Het ontwerpplan is op 12 december 2023 ter inzage gelegd. Dat betekent dat op deze beroepsprocedure het recht, waaronder de Wet ruimtelijke ordening en de Crisis- en herstelwet, zoals dat gold vóór 1 januari 2024 van toepassing blijft.
Inleiding
3. Het bestemmingsplan maakt de bouw van 24 woningen mogelijk op het perceel [locatie 1]/[locatie 2] en op het perceel tussen [locatie 3] en [locatie 4] in Alphen. Verder is het door de toegekende bestemming "Verkeer-Verblijfsgebied" mogelijk om de bestaande doodlopende weg de Korte Bedde door te trekken naar de Baarleseweg, terwijl die mogelijkheid er eerst niet was. Voorheen hadden de gronden in het plangebied de bestemmingen "Bedrijf" en "Tuin-2". De bedrijfsactiviteiten worden beëindigd en de bedrijfsbebouwing wordt gesloopt om de woningbouw mogelijk te maken.
4. [verzoekers sub 1] en [verzoeker sub 2] zijn het niet eens met dit plan. Zij vrezen om verschillende redenen dat hun woon- en leefklimaat door dit plan wordt aangetast. Hun verzoek tot het treffen van een voorlopige voorziening strekt tot schorsing van het besluit van 17 oktober 2024 tot vaststelling van het bestemmingsplan "Korte Bedde, Alpen", maar heeft blijkens het verzoekschrift en het verhandelde op de zitting hoofdzakelijk betrekking op de mogelijkheid die het plan biedt om van de doodlopende weg Korte Bedde een ontsluitingsweg te maken door deze door te trekken tot de Baarleseweg.
Spoedeisend belang
5. De voorzieningenrechter neemt een spoedeisend belang aan, omdat op basis van het besluit van 17 oktober 2024 tot vaststelling van het bestemmingsplan twee omgevingsvergunningen zijn aangevraagd.
Aantasting woon- en leefklimaat
6. [verzoekers sub 1] en [verzoeker sub 2] betogen dat het doortrekken van de Korte Bedde tot de Baarleseweg een onaanvaardbare aantasting van hun woon- en leefklimaat tot gevolg heeft. Zij vrezen voor een verhoging van de verkeersintensiteit, een afname van de verkeersveiligheid en een toename van inbraakgevoeligheid. [verzoekers sub 1] en [verzoeker sub 2] hebben er bewust voor gekozen om te gaan wonen aan een doodlopende straat. Volgens hen heeft de raad de noodzaak van het doortrekken van de Korte Bedde tot de Baarleseweg niet goed gemotiveerd en kan het plan ook gerealiseerd worden als de Korte Bedde alleen wordt opengesteld voor fietsverkeer. Ook is het plan volgens [verzoekers sub 1] en [verzoeker sub 2] in strijd met eerdere bestemmingsplannen.

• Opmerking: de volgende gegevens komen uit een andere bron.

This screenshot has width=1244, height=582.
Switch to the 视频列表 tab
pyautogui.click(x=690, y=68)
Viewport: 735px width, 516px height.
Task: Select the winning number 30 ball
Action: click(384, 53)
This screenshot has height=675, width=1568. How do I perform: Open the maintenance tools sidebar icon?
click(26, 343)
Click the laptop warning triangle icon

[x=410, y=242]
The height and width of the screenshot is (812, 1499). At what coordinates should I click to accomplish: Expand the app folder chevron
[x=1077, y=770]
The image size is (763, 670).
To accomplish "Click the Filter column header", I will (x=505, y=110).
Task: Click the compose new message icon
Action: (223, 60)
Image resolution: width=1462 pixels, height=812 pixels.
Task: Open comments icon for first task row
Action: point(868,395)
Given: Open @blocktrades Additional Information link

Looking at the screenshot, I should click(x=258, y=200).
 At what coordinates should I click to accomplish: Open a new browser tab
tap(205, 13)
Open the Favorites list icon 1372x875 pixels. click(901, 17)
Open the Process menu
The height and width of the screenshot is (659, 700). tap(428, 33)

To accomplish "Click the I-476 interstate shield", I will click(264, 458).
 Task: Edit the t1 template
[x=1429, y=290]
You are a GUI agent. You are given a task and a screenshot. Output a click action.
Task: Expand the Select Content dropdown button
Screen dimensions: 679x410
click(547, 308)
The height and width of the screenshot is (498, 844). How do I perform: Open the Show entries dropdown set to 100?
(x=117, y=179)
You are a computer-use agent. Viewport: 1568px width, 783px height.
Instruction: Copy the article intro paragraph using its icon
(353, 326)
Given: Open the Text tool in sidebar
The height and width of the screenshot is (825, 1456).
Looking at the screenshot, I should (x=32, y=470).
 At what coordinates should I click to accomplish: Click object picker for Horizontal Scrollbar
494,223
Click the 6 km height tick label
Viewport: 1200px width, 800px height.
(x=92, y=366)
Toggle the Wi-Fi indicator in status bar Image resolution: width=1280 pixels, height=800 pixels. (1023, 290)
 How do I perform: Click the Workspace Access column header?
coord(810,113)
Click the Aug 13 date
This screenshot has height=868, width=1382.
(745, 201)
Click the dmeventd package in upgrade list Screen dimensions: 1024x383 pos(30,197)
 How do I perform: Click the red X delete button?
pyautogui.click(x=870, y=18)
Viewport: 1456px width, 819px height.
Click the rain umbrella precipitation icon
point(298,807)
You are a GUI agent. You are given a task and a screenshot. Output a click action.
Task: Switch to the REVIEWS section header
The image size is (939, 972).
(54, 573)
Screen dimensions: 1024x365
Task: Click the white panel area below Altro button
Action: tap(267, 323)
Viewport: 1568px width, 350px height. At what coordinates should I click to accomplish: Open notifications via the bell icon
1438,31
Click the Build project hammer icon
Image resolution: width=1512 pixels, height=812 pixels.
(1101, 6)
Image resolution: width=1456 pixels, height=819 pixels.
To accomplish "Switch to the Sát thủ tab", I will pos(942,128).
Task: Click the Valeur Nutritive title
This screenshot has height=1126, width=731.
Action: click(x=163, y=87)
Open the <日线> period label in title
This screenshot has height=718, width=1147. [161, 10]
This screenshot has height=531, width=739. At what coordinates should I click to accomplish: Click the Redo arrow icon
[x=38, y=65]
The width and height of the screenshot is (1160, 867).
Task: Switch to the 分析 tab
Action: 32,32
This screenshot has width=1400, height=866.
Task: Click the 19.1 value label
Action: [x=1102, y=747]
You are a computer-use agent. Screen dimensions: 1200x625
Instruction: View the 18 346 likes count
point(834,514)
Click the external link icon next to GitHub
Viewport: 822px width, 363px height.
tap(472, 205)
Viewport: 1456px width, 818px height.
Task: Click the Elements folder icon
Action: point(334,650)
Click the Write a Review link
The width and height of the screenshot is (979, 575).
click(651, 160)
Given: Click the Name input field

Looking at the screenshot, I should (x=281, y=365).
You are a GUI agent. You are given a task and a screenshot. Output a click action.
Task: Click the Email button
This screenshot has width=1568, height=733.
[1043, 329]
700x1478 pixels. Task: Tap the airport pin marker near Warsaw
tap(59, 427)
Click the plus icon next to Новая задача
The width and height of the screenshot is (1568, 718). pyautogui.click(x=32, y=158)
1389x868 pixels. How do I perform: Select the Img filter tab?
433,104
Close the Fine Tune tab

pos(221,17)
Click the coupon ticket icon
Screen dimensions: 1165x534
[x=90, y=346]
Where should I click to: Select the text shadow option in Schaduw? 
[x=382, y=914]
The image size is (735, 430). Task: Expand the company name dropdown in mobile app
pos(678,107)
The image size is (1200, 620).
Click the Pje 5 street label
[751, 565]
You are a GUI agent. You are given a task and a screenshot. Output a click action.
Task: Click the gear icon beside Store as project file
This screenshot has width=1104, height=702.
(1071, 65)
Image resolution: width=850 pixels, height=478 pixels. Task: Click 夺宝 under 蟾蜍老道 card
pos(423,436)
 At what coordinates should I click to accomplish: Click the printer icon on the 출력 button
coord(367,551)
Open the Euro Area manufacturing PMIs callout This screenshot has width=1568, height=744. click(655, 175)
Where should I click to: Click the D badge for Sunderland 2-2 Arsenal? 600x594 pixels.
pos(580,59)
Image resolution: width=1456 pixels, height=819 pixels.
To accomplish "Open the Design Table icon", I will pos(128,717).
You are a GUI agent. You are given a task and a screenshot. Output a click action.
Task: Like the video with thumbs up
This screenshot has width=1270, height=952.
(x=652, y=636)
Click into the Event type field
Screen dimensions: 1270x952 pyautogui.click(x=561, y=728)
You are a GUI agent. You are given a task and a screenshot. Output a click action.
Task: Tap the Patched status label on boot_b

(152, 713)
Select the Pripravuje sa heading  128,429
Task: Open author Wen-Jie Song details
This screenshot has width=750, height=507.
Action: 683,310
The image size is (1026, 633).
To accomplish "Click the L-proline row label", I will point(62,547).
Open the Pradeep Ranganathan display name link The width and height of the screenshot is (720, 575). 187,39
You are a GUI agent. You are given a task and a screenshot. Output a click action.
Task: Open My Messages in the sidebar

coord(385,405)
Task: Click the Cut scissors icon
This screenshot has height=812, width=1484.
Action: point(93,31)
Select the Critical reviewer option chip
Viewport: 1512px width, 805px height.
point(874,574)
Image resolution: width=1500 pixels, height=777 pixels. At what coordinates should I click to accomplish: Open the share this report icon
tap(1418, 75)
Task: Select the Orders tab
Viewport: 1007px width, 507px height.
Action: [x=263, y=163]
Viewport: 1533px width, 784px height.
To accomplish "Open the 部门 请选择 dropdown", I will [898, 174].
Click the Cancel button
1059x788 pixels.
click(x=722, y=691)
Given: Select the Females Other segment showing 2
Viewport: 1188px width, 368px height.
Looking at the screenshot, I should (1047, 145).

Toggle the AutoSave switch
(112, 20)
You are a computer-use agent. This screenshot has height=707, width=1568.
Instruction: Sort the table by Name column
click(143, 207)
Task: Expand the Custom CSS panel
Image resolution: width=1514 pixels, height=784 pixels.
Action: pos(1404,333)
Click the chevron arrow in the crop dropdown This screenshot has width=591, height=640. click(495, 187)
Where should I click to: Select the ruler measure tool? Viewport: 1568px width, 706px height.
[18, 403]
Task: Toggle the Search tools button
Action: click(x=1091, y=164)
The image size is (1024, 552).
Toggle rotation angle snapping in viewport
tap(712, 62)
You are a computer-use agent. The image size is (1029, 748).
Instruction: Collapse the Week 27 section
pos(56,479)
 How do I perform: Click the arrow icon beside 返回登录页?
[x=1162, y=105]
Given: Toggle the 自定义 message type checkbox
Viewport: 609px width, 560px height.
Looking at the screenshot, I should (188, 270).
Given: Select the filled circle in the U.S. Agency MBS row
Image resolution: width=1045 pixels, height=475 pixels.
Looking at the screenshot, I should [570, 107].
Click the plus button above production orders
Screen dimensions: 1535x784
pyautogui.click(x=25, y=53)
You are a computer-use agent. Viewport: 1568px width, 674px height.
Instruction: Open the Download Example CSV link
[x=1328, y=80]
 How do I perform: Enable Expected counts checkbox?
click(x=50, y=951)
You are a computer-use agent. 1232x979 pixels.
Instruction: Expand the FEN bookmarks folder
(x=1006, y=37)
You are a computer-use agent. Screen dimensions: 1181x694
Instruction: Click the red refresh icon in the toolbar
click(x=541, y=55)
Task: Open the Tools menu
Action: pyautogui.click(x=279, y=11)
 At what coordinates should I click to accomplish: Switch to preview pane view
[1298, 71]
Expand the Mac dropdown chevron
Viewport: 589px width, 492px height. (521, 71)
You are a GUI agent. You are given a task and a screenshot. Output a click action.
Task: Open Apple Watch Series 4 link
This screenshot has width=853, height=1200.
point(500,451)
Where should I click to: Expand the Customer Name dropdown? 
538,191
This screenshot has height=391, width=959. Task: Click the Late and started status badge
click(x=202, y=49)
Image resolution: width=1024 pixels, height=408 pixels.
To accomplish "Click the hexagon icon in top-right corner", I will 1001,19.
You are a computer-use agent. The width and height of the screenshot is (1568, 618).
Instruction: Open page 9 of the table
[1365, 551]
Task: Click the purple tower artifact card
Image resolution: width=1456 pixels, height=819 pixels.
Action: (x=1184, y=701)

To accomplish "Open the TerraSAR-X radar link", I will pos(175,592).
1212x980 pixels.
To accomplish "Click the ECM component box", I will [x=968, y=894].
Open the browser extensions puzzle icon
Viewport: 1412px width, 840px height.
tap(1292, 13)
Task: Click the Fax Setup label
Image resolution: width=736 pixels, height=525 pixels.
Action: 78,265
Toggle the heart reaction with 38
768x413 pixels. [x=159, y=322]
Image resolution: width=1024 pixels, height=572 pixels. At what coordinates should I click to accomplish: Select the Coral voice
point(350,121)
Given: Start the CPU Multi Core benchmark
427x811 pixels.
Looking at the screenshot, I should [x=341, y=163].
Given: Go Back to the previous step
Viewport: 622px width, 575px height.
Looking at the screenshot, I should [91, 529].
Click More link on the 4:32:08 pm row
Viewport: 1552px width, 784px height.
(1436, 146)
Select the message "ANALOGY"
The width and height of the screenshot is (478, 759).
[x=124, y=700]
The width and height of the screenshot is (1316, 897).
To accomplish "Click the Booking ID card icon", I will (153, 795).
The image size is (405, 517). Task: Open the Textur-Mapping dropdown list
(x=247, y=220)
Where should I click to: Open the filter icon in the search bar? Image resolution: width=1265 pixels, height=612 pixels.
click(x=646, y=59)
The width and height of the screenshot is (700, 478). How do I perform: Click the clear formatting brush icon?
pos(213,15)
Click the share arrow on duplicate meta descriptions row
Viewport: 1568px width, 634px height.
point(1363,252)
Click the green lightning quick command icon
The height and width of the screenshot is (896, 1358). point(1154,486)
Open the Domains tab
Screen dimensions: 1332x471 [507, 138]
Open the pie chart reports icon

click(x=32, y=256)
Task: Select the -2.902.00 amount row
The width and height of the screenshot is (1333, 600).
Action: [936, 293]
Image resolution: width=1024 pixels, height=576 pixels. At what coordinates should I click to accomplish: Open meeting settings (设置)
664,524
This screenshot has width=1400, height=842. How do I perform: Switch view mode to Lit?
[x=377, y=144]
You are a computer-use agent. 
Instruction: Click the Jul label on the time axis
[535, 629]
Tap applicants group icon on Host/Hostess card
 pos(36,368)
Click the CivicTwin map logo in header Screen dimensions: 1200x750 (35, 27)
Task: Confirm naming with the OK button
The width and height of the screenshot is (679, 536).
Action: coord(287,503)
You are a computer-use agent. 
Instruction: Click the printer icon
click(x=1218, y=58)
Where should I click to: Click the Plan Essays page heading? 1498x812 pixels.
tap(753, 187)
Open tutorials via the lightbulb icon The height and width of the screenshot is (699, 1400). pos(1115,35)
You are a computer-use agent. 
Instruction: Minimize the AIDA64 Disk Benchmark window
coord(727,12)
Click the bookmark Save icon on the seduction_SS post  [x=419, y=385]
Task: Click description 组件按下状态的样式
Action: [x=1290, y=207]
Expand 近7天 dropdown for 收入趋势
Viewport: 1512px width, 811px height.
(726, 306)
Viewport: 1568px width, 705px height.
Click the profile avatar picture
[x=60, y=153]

6.1. De voorzieningenrechter acht het aannemelijk dat het bestemmingsplan, dat onder andere de mogelijkheid creëert om van de doodlopende straat Korte Bedde een ontsluitingsweg te maken, een negatieve impact heeft op het woon- en leefklimaat van [verzoekers sub 1] en [verzoeker sub 2]. De raad moet motiveren dat het kunnen doortrekken van de Korte Bedde door de toekenning van de bestemming "Verkeer-Verblijfsgebied" in overeenstemming is met een goede ruimtelijke ordening.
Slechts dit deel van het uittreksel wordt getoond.